She is resentful of the power her family and her own personal history have to keep pulling her into a life she doesn’t want to live. She’s thrown back into a relationship with a childhood sweetheart, Tommy Webb, shed when she left for college, and is resentful even of the easy familiarity she feels when she’s beside him. He doesn’t seem to understand her frustration, which frustrates her even more.

“I mean I just got home yesterday, and I’m already neck deep in the mess of our families,” I glanced up at Tommy, then focused on a rock in the road, the red, course, surface of sandstone. “I mean, first my grandma practically kidnaps me for prayer, then Charlene takes me on some wild night ride with booze and boys. You show up,” I stopped myself, not wanting him to know what bells and whistles he’d set off in me. “Your grandpa is about dead from a snake bite, his flesh open like the belly of a gutted fish. Now, I’ve driving with my old boyfriend to destroy a bootleg still. That’s what I mean.”

Ruth is uneasy with the familiarity of home, and of the lives she had worked hard to define herself against: an aunt whose front lawn is decorated with figures of Jesus and six of the seven dwarves, the rut-paths of old logging roads she could follow with her eyes closed, barns and stills and evangelical prophecy. She’s embarrassed by the backward-ness of it all, and longs for the normalcy of an office job, life in a town of “regular” people.

Morever, it is not only the backwardness and the overpowering spiritual world that Ruth is trying to escape, it is a constant comparison she endures with her Aunt Hannah, a woman who died 18 months before her own birth.

It is the lifelong experience of being seen as Hannah’s replacement rather than being seen for herself. Now at age 21 she is determined to break free of this woman’s shadow, a determination not to be sucked into the vortex of grief that still holds her family. The only way to break free of it all is to uncover the secret of her aunt’s death. This, too, is a kind of calling.

“It was as if Hannah wanted to be found, as if she’d been waiting all these years for me, and now that I had turned her way, she was ready to show me everything, and somehow I knew it was more than I’d ever expected or wanted to know.”

########

TO DO:
- A) According to the passage about Ruth, how long before Ruth's birth did her Aunt Hannah die?
- B) Does each statement agree with the passage about Ruth? Answer yes or no for each, and quote the words that decide it. (i) Ruth is 21 years old. (ii) Ruth wants to settle back into life in her home community. (iii) Tommy's grandpa is badly hurt by a snake bite.
Answer using only the passage about Ruth.

########

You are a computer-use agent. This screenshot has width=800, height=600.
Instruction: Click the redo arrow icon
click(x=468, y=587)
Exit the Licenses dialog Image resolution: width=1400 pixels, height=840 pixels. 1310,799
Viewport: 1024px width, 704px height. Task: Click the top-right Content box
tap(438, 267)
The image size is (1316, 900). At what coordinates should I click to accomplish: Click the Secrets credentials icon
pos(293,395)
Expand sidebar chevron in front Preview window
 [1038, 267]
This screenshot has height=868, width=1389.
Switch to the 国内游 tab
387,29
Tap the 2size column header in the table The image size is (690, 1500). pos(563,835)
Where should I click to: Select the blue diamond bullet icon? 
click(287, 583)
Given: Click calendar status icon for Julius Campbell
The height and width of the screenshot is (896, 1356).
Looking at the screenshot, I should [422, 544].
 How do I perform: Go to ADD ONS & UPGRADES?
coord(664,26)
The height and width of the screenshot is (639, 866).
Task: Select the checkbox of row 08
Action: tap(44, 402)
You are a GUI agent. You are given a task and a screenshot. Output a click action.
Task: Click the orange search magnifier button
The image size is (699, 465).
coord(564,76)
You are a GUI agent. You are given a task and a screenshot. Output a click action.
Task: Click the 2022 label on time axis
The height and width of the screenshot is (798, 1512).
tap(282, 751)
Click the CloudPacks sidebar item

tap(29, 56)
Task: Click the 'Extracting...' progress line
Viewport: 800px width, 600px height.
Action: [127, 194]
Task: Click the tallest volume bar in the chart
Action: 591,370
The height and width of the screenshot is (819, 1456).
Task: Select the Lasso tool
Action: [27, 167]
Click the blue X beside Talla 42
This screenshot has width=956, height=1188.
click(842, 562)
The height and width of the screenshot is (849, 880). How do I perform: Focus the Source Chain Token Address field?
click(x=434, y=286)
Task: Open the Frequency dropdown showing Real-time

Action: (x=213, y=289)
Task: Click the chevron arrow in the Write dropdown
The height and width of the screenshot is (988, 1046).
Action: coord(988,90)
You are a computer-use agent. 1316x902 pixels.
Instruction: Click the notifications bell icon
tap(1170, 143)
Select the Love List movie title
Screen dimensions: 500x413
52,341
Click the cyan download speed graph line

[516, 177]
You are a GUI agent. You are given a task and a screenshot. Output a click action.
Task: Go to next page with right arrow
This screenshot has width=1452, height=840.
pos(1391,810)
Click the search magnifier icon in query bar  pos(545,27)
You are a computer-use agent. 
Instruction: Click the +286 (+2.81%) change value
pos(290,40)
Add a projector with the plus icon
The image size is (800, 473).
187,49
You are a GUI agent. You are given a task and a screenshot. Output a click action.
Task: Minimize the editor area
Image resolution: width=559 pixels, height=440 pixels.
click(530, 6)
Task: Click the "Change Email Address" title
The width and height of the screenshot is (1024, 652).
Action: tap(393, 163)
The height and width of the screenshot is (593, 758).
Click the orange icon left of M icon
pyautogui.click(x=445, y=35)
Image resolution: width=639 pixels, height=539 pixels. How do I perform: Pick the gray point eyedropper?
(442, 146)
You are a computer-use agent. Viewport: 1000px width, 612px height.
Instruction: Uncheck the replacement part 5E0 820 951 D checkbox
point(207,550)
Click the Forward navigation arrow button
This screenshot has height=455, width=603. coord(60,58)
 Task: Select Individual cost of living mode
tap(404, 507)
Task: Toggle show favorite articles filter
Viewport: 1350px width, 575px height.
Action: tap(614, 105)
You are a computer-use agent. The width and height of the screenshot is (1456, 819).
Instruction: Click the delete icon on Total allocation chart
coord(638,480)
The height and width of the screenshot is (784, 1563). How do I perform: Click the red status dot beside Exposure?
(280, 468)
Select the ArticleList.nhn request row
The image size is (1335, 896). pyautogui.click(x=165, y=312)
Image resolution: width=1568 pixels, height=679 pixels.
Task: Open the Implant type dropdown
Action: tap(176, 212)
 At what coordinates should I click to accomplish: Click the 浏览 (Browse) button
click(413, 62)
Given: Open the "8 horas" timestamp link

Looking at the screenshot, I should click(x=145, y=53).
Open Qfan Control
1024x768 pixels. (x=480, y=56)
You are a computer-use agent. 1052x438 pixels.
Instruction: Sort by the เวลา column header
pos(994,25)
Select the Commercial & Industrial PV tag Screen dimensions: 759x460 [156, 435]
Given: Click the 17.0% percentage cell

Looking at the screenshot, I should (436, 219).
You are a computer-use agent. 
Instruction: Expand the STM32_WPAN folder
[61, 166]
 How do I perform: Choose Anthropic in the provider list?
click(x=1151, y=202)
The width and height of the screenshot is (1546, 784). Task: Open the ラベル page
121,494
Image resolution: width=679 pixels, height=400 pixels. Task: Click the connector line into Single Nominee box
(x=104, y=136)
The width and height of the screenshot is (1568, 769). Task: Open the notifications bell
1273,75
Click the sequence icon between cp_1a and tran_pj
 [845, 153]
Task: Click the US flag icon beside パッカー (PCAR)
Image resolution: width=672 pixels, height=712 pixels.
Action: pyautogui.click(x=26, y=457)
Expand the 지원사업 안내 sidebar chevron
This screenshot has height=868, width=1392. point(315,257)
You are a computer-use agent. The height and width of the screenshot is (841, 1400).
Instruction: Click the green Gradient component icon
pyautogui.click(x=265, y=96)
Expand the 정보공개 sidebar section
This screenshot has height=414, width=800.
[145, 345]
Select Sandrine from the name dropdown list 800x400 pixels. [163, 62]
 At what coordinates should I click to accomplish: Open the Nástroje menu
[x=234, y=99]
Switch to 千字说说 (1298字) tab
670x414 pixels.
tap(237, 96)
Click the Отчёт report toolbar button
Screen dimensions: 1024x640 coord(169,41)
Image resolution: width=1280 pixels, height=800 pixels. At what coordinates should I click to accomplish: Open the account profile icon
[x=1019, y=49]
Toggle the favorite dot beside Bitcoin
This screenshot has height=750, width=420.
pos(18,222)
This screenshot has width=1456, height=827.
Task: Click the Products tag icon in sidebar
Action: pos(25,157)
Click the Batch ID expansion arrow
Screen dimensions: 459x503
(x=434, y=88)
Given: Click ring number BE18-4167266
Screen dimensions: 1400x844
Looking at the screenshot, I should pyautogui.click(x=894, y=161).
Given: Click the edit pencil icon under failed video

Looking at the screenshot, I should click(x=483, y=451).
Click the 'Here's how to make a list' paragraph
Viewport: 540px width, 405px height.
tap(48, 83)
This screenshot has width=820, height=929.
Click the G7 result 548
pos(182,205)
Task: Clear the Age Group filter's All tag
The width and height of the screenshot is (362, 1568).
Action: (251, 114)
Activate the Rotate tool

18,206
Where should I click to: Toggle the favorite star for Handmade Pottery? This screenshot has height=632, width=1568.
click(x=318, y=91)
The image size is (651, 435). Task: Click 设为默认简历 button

########

SOLVED PROBLEMS:
- A) Eighteen months before Ruth's birth.

- B)
(i) Yes: "Now at age 21 she is determined to break free of this woman’s shadow"
(ii) No: "longs for the normalcy of an office job, life in a town of “regular” people"
(iii) Yes: "Your grandpa is about dead from a snake bite"